Instructions to follow: Rewrite the records from the line containing "Click the :Debug: tag on Jenkins Issues" through the line containing "click(x=622, y=627)", changing "tag" to "label" and leaving everything else as it is. Omit the pictures from your answer.

Records to use:
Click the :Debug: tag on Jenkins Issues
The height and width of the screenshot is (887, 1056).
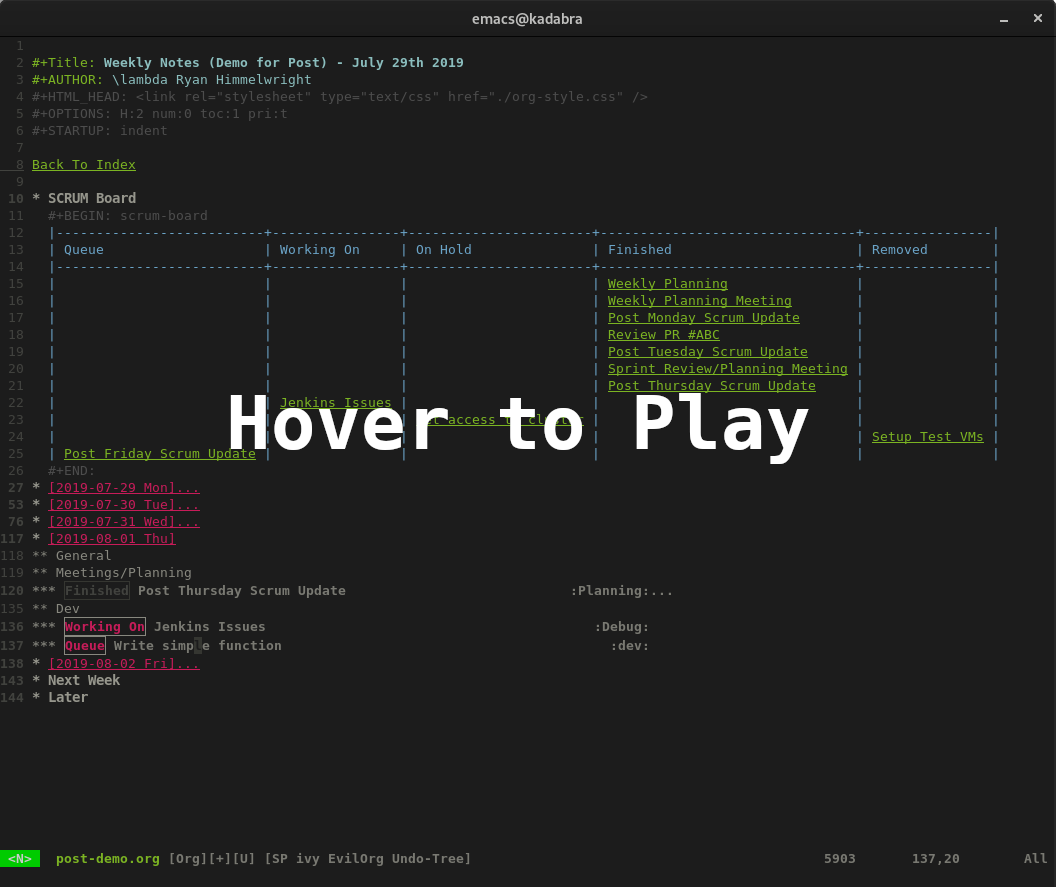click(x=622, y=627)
...
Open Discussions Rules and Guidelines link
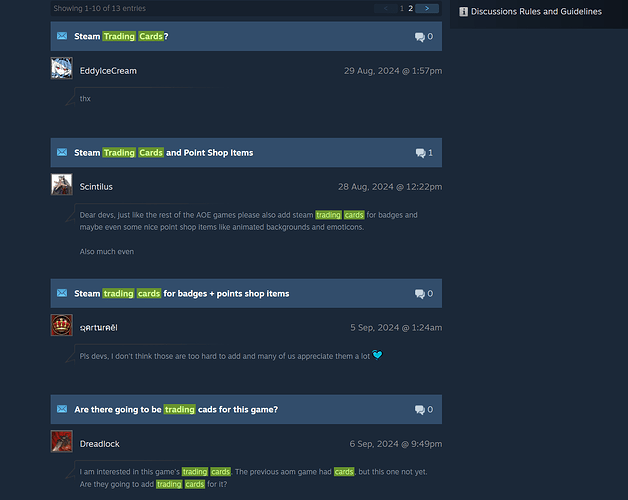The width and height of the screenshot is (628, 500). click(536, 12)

Expected output:
Click the :Debug: label on Jenkins Issues
The height and width of the screenshot is (887, 1056).
click(x=622, y=627)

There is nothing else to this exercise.